7時に病院着。便宜を図ってもらったのかどうかはわからないけど、手術リストで1番だったので待ち時間は1時間ほどで済んだ(私が以前手術を受けたときは3番目で4時間ぐらい待った)。Dを病院に残して私は8時過ぎに帰宅。
幸い昨夜はしっかり眠れたんだけど、続く生活パターンの変化に頭はボンヤリ。もう少し寝ようとベッドに戻ってみたけど、眠いのに眠れなくて断念。仕方ないのでハンバーグをこねたり、(また)スコーンを焼いたり。
そうこうしていると、お昼前に病院から電話。Dの帰る準備が整いつつありますよ、とのこと(彼のは日帰り手術)。なので再び病院へ。

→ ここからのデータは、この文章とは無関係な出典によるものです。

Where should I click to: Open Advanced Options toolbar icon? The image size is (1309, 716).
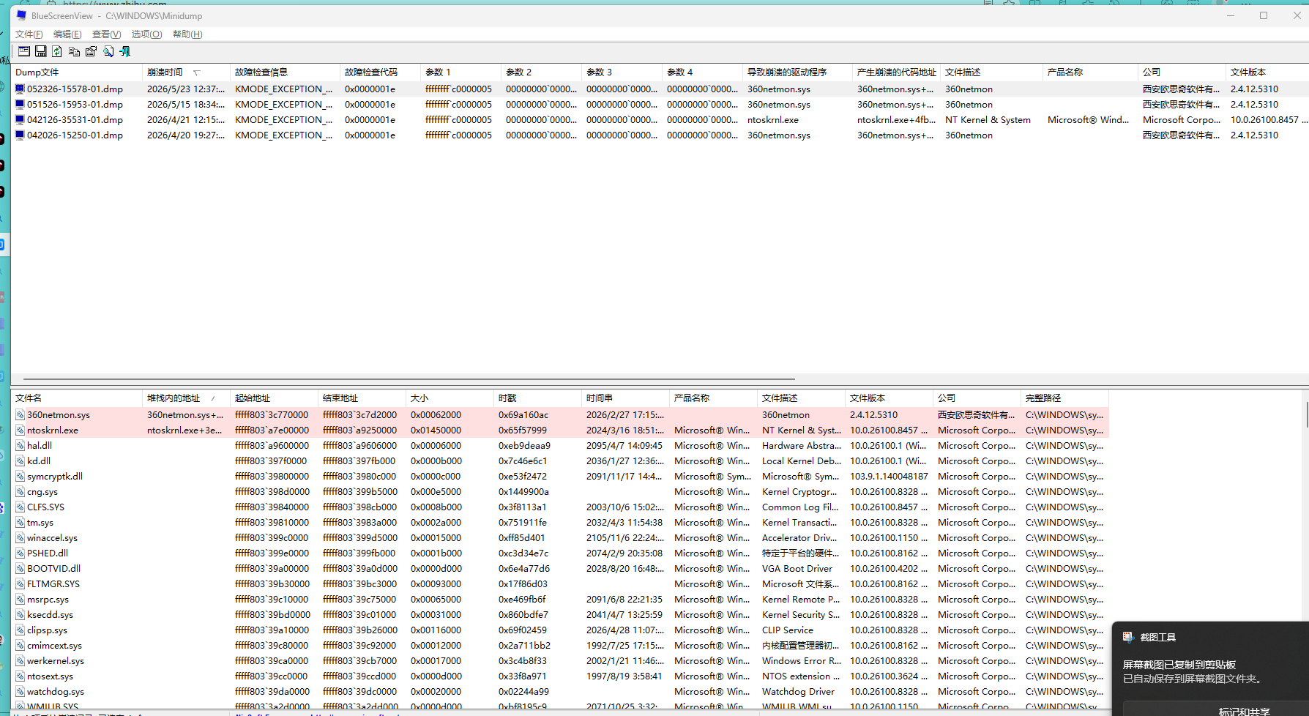pyautogui.click(x=24, y=51)
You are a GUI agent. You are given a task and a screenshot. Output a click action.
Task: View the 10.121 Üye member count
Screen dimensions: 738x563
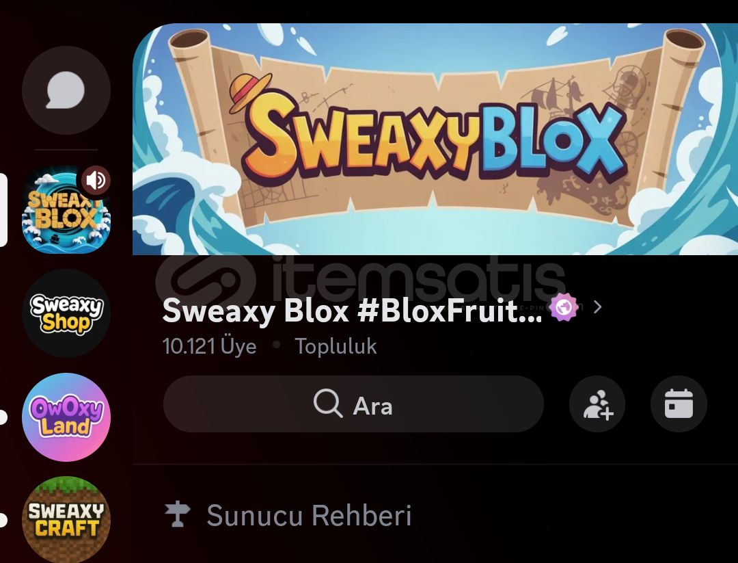[210, 346]
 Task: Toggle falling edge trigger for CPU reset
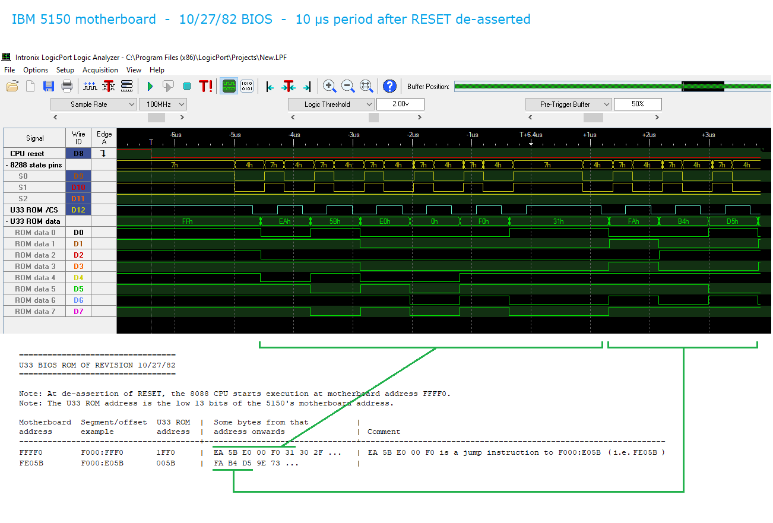(x=103, y=154)
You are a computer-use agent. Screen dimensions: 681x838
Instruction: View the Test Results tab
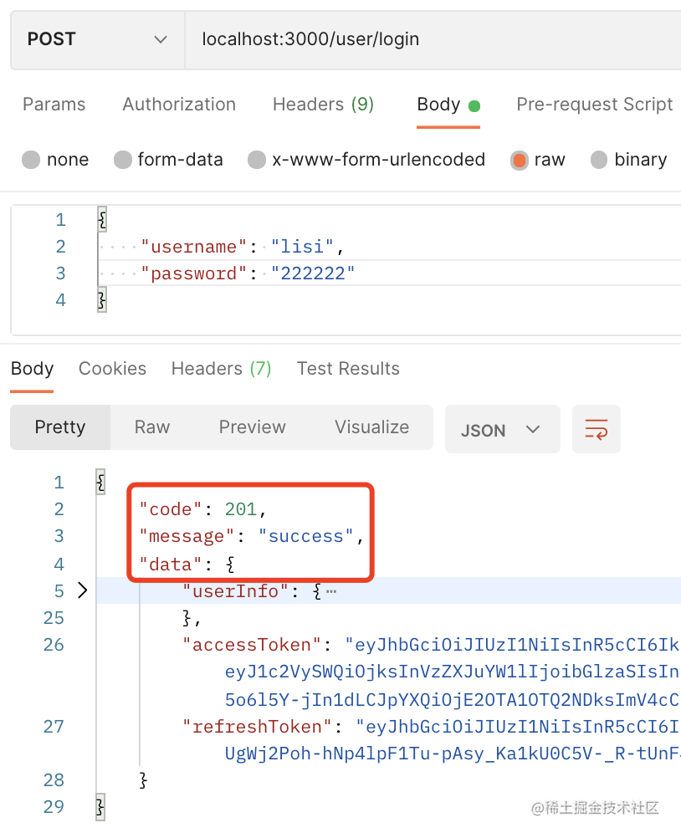coord(348,369)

Dのいるところは、先日研修をやったDPU(Day Procedure Unit)。日帰り手術の患者さんがしっかり回復したかどうかを見極めるところ。だいたいの患者さんは麻酔から覚め、スッキリとした顔でリクライニングのソファに座り、軽食を摂ったりお茶を飲んだり。私もそんなDの姿を期待していったのだけど、着いてみたらいまだにベッドでぐったりしている。同僚看護師と話したところ、彼のヴァイタルサイン(血圧、脈拍、体温など)には問題がなく意識もあるとのこと。患者さんの中には麻酔が効き過ぎて頭がボンヤリしたり吐き気を催したりする人がおり、どうやらDもその類。それに加えて「手術を受けちゃった!」という精神的ショックも手伝って必要以上にグッタリしている様子。見事な悲劇の王子様ぶり。

“病は気から”!

とお尻を叩きたかったけど、まるで今にも死にそうな声でいかにクラクラするかを訴えてくる。術後の感覚には個人差があり、私の尺度では測れないのであまりヤイヤイ言えない。なので好きなだけドラマに浸らせておくことにした。
予定よりも一時間ぐらい長くDPUで時間を過ごした後は、なんと車椅子で車まで。元気になろうという気合いが感じられず、「気合いいれんかいっ」とお尻を蹴飛ばしたい衝動を抑え、とりあえず家まで連れて帰った。そして家に着くなり爆睡。
私もこの頃になると眠気が強くなってきて、一緒になって寝た。そして一足先に起きて作り起きのハンバーグをサンドイッチにしてかなり早めの夕食。またベッドに戻るとDも目覚めていて、今朝からほぼ何も食べてない彼もお腹が空いたという。しかし「ボクもハンバーグ食べたい」と言葉を発した瞬間、手術で切ったアゴの傷口が開き流血。それを見た瞬間、悲劇の王子様・再び。「僕はしばらく何も噛めないんだ。しゃべれないんだ。ソフトな食事がいるよ。そうだ、栄養ドリンクがいいよ。買ってきて。ストローも忘れないでね」。

じゃかーしぃわいっ

傷が開いたってまたガーゼを張りなおせばいいだけの話やし、内蔵には問題がないんやからソフトな食事じゃなくても大丈夫。小さくカットしてゆっくり食べればそれで問題なし。それに今夜のためだけに栄養ドリンク(缶に入った粉末)を買うなんてバカらしいし、最悪今日一日ぐらい食べんでも大丈夫、と説明したけど王子様は聞く耳持たず。まるでこの世の終わりを生きているかの悲劇ぶり。私は私で頭痛がひどくて買い物になど行く気分ではなく、3時間ほどストライキを起こしていたけど、結局買出しへ行った。
その後栄養ドリンクを飲んだらちょっと調子が戻ってきたD。精神的ショックもだいぶ薄れてきた様子。このとき私も買い置きのフライドポテトを食べていた。するとDも自然と手を出している。

どの口が食うとんのじゃいっ

と思ったけど、実際お腹は空いているやろうし、あとで「食べれるやん!」と突っ込むためにも、口には出さず好きなだけ食べさせた。結局半分ぐらい普通に食べていた。
今は昨日の夜と同じように、ソファに横たわりiPadをお腹に乗せてヴァーチャルワールドへ飛び立っている。幸い痛みもないよう。傷口からの血が止まるのは時間の問題やし、麻酔から覚めるのもそう。そしてお腹も膨らんだら悲劇のドラマから抜け出すだろうと予想していたら案の定。私も伊達に看護師ではない。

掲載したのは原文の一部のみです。